Submitted by Richard on
The fundamental imperative for devolution is to address the credibility crisis that has been facing the governance structures of Kenya for some time now. I do agree that political imperatives may not align with economic realities but in our case there is no doubt that without addressing a need for increased political accountability any economic gains would be minimal. While i understand that the economics of devolution will be a challenge, my primary concern is that it drives a more accountable behaviour from our politicians and an increased participatory attitude from our citizens.

Submitted by Jo Abuodha on
Hi Wolfgag, I read with interest you blog on decentralization. I fully agree that decentralization or devolution as it is popularly known is not a panacea I however still think that a heavily centralized government has been the bane of corruption, nepotism and inefficiency. In my own view it has been responsible for the overpricing of Nairobi at the expense of other cities in Kenya. Decentralization has its own challenges, some of which you have rightly identified but I think if properly embraced and harnessed , it would be a lot better than the current top-heavy "Nairocentric" system we have.

Submitted by Wolfgang on
Jo, Thanks for very valid points. Maybe we need to separate between the "political Nairobi" which you associate with Kenya's centralization and the "economic Nairobi" which you should be happy to have. You can make devolution to work for Kenya while still protecting its growth engines. New York and Los Angeles are growth engines in the USA but no-one would associate it with centralization. Wolfgang

Submitted by Jean Lokenga on
Decentralizing in many African countries has been people's aspiration. Devolution of power was one of the key issues that delayed the constitutional review process in Kenya as from 1999. I fully agree that decentralization is not a panacea, and will never be, to development. It depends on how it is designed and what people make out of it. After four decades of centralized systems of governance, it is time for African countries to decentralize. Of course, it should not remain a political option of governance, but rather a result of feasability studies taking into account possible obstacles and lessons learnt from other countries. Decentralization could be a way of promoting transparency, and competition for economic growth between various counties.
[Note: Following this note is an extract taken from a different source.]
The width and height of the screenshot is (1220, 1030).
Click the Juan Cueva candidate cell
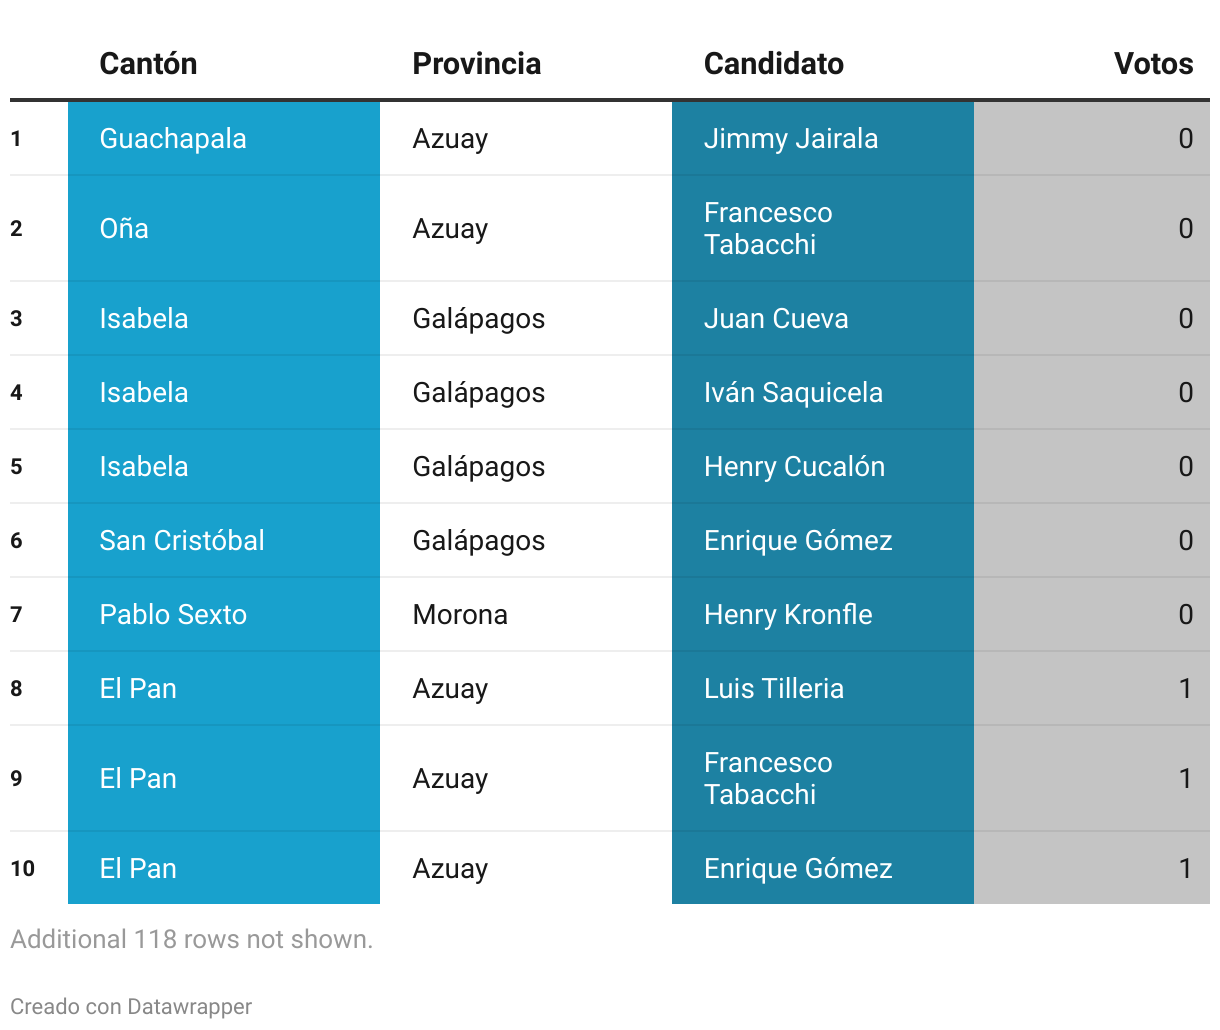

Submitted by Navin Girishankar on
Very good points. Some of the challenges you highlight are not unique to Kenya. The experience of South Africa post-apartheid, Ethiopia after the Ethio-Eritrean War, and Uganda in the late 1990s may prove instructive, especially since they all had similarly ambitious programs. A good deal depends on how the intergovermental fiscal framework that they construct -- and specifically whether it balances empowerment objectives (such as allowing local decision-making) with service delivery objectives (such as access, efficiency, and quality, etc.). There are some commonalities in the approach taken by the three countries I mentioned (for instance, the use of a formula-based equitable share for the recurrent costs of local services, a partially performance based capital grant, and a multisectoral capacity grant). These of course will eventually throw up new challenges but its a step in the direction of ensuring that local executives viable over time.

Submitted by edgar on
The beauty of this article despite its glass half empty perception is that lessons can be learnt from other economies which have tried decentralization only to realize failure. One thing that needs to inform my country's decentralization programme is from whence have we as a people emerged. It is a given that past regimes had little inclination to economic development and only hoarded individual wealth at a regional level - but now that the new dispensation almost casts devolution on stone it provides an avenue in which the populace need to reform their work ethic in a manner that will make county governments the engine of wealth creation. Capacity is not lacking - cordination of this technical know how is probably the key thing. Nevertheless as Policy makers and implementators it will be imperative to not have failure as an option because it is a matter of life and not death! Too much incentives could also distort the potential of counties. Be that as it may,devolution is THE opportunity(politically and socially) to harness the potential of my motherland!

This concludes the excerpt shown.